Tout se passe comme si le consommateur était piégé par la hausse des prix, sans pouvoir réagir autrement qu’en accusant le ministre de l’économie d’avoir organisé ce mois de mars rouge.
L’inflation provoque des négociations difficiles entre tous les acteurs de la chaine de valeur. Mais inflation ou pas, ces négociations ont toujours été difficiles, c’est le jeu normal de la concurrence.
L’inflation aiguise les revendications pour des revalorisations de salaires entre salariés et chefs d’entreprise. Évidemment, c’est le jeu normal de la concurrence de marché qui fonctionne y compris sur l’emploi, et surtout quand la situation est tendue, ce qui est le cas.
La concurrence toujours reine
Ce type de débat existe et domine tous les liens de l’activité économique. Heureusement. Chacun essaie d’optimiser son intérêt et a priori, l’Etat n’est là que pour vérifier le respect des règles et des pratiques.Pas plus.
Toutes les expériences de blocage des prix ou de fixation par l’Etat des tarifs ont échoué. Le symbole le plus fort étant la fixation du prix de la baguette de pain par l’État. Quand il y a plus de trente ans, on a libéré le prix du pain, une majorité de responsables politiques et même d’économistes engagés ont crié à la catastrophe ultralibérale, parce que tout le monde pensait que les boulangers disparaitraient, mangés par la grande distribution. Il n’y a pas eu de catastrophe. Les boulangers, enfin libres de fixer leurs prix, ont trouvé là un peu d’oxygène et ils ont connu depuis une prospérité que personne n’avait imaginé. Plus étonnant encore, le prix du pain (libéré) n’a pas augmenté mais il s’est enrichi en qualité.
Bref, la concurrence est un des moteurs du progrès. Et dans le jeu de la concurrence, les consommateurs ont le rôle le plus important.
C’est le consommateur qui décide, et lui seul, de la vie et de la mort d’un produit, voire même d’une entreprise. Il achète ou il n’achète pas.

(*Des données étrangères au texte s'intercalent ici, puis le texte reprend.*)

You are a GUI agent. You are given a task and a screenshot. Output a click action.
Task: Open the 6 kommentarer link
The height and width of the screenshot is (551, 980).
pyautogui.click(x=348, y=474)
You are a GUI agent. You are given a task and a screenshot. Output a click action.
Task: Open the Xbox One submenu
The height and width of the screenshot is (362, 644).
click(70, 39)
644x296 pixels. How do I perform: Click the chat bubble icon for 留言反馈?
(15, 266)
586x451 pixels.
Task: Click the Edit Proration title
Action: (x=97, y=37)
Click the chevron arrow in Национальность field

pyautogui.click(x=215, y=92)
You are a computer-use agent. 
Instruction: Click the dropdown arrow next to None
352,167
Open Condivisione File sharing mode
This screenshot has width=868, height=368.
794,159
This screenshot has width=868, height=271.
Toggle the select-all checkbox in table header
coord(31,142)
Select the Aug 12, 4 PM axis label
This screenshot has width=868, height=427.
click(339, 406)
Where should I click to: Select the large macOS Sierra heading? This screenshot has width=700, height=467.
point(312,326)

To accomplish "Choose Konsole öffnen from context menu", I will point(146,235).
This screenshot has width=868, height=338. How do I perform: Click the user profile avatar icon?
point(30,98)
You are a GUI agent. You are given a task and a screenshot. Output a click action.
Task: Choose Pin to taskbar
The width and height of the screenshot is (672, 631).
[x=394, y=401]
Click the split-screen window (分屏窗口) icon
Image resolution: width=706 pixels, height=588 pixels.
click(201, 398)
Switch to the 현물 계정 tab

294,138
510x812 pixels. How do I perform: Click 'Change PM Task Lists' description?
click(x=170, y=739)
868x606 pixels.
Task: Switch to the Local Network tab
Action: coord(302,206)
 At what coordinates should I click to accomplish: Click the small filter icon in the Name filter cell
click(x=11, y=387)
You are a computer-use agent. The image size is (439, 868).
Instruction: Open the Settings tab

Alors beaucoup nous expliquent que le consommateur n’est pas véritablement libre, il subit la pression du marketing et de la publicité. C’est vrai. Mais rien de plus normal qu’un producteur fasse le maximum pour vendre son produit. Au bout du compte, le consommateur achète ou n’achète pas. Il est libre sauf si le produit en question est un produit de première nécessité en situation de monopole. Sur le marché de l’énergie par exemple, la marge de liberté du client est étroite. Sauf à se passer d’énergie, évidemment.
Dans le domaine des biens de grande consommation, la liberté est totale, la concurrence entre les marques est terrible. Alors pour quelles raisons le consommateur ne pourrait pas en profiter? Pour quelles raisons ne serait-il pas capable de comparer les prix, les conditionnements? Le consommateur peut choisir sa pâte à tartiner et si le Nutella lui parait trop cher, il peut changer de marque ou diminuer sa consommation. Ce qu’il fait d’ailleurs.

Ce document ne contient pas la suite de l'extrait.